I'm off to bed to rest up. I'm going to need it!

Saturday, December 6, 2008

A Day of Cold Christmas Fun

Today was a busy one. It's our last full weekend here before we head west and it feels like we're trying to cram in as much holiday fun as possible. A slumber party, a Christmas party, a parade, a festival, and a cajun cookout. I'm worn out and we're not done yet.

This morning, Mr. at Home picked up K from basketball Skills Day while I took L to an elementary school Christmas parade where she rode on a float in the freezing cold with her dance studio. Dad and Sis got to the parade in time to watch the whole thing with K simmering in jealousy that *she* wanted to be in the parade.

In the afternoon, I took the girls to a local Christmas festival where they rode rides, bounced and slid on large inflatables, and watched dancers. The cold was getting worse and thankfully, we made it back to the car before the rain started. But it was a fun day and we got some great pictures.

Wednesday, December 3, 2008

A chance to give and get

A fabulous blogger, MckMama, has organized a raffle at her blog raising money for three amazing organizations all close to my heart - String of Pearls, No Hands But Ours, and The Elison Project. For a tiny donation to the cause using the ChipIn function on her blog, you are entered in the raffle to win a HUGE amazing complete ginormous fancy camera package. It comes with everything a serious or budding fashion consious photographer could possibly want. A chance to win something cool and the opportunity to help out *3* great causes!! How can you beat that?

Click the graphic above, go read all about the raffle, and donate, people!

Monday, December 1, 2008

We did the coolest thing today

This afternoon we went to the Operation Christmas Child distribution center where they receive all the boxes, check the contents, then load them into cargo containers to be shipped all over the world. Today was Family Day where they did tours showing kids exactly how a box moves from packing to being opened by a child.

We arrived at the warehouse with 10 packed boxes that we'd collected from friends and our Sunday Bible Study. We took 2 of them and colored pictures and filled out info sheets and stuck them inside the boxes while the morning chaplain explained the significance of a shoebox. He shared how each box is prayed over and told stories of the impact a single box has had. One box was filled by a couple who included their contact info and received by a young girl in one of the "-stan" countries. She wrote them a letter to say thank you and mentioned that her real wish was for a family, since she was an orphan. The couple was childless and went overseas and adopted that little girl. They shared their story and inspired many other families to adopt children from that country. All because of one box. Another box went to a girl in Belarus who's father was inspired to quit drinking and become a Christian. A whole family changed by one box.

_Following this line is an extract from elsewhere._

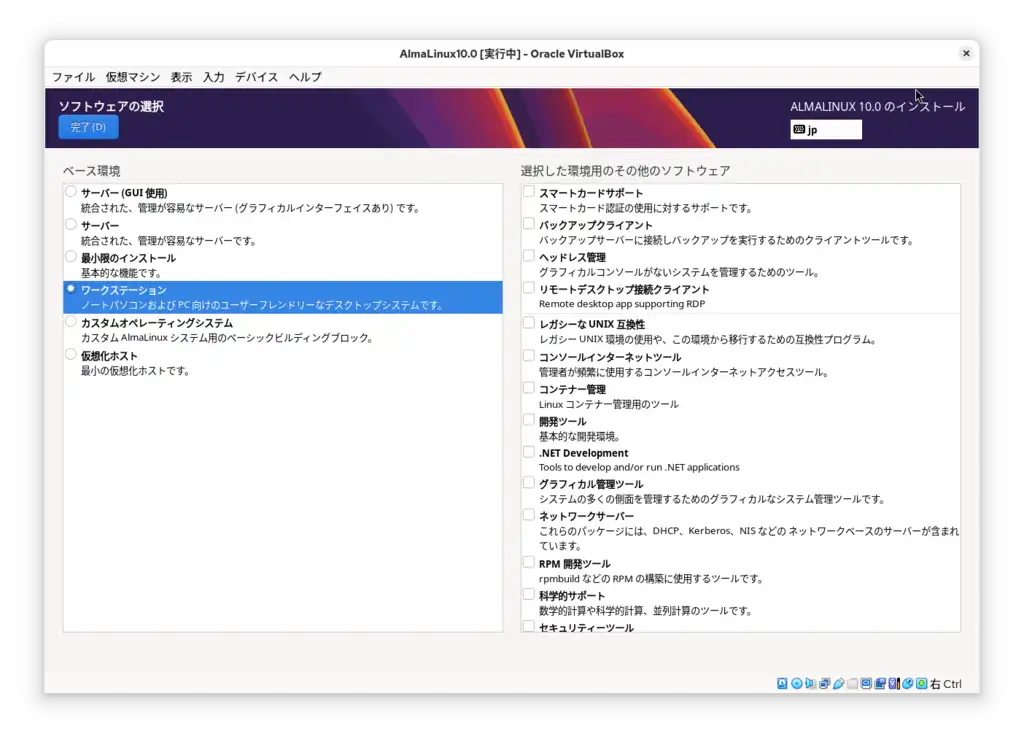Open the 仮想マシン menu
This screenshot has width=1024, height=742.
(x=131, y=77)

The next stop was a relay race where the volunteers told the kids what kind of stuff couldn't be put in a box. No chocolate, no liquids, no mirrors, no snakes, no pokemon, no money, no toys with camoflage or war associations to name the big ones. Some of it has spiritual significance and some of it could put the child in danger.

We saw the forklift loading the cargo containers, we saw the stations where the volunteers go through each and every box, pulling out anything that shouldn't be in there and replacing it with something similar that fits the rules. They put on a Kenyan-style church service for the kids and even let them have the experience of opening a shoebox of their own filled with information about the organization.

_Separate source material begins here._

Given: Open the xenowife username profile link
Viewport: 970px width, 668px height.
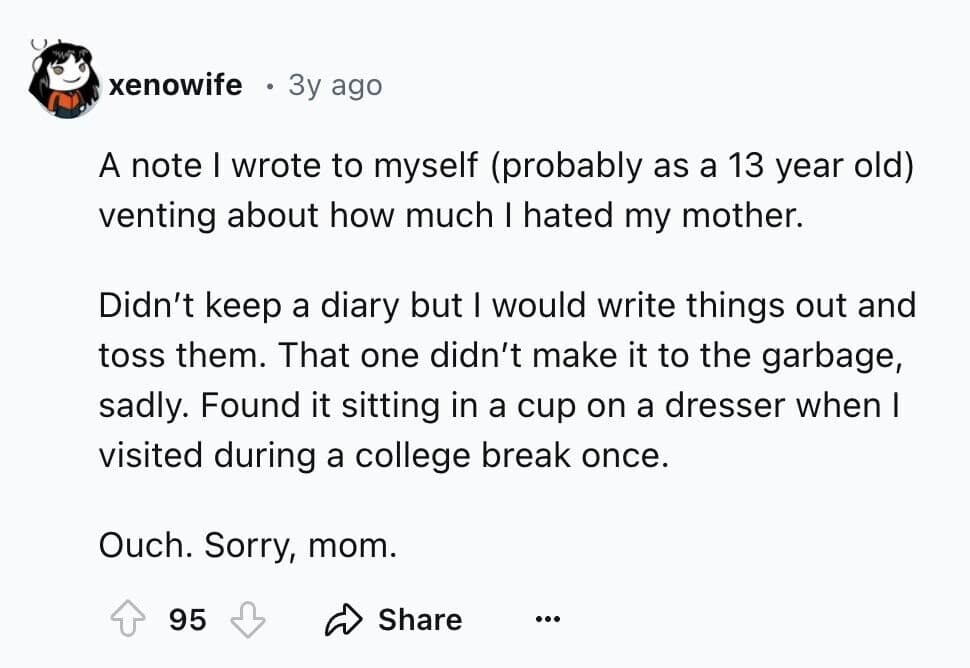Looking at the screenshot, I should (x=175, y=85).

Did you know that they pass out all the boxes and do a countdown to open the boxes so that everyone opens theirs at the same time?

Did you know that some shoeboxes are delivered by camel?

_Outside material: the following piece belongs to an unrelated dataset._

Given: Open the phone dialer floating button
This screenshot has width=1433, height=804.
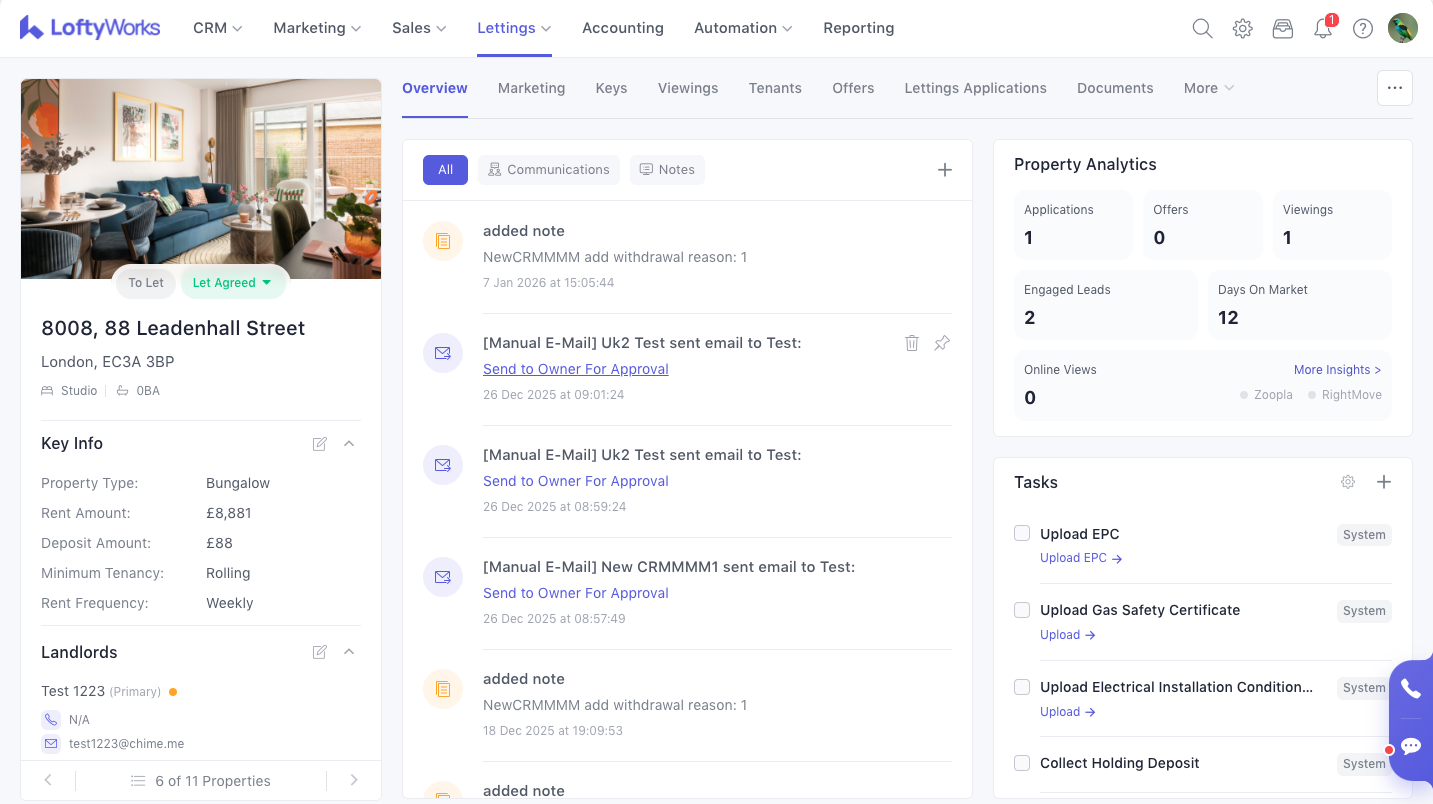Looking at the screenshot, I should tap(1410, 689).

Did you know that each distribution center has a Shoebox Hospital where boxes are repaired if their lid has cracked or they've gotten crushed?

We were very impressed with the whole place. The people were great, the tour was well-organized and tailored to the needs of active children, and it was wonderful to see just how much difference one small shoebox can make in the life of a child, a family, a city, a country, a world.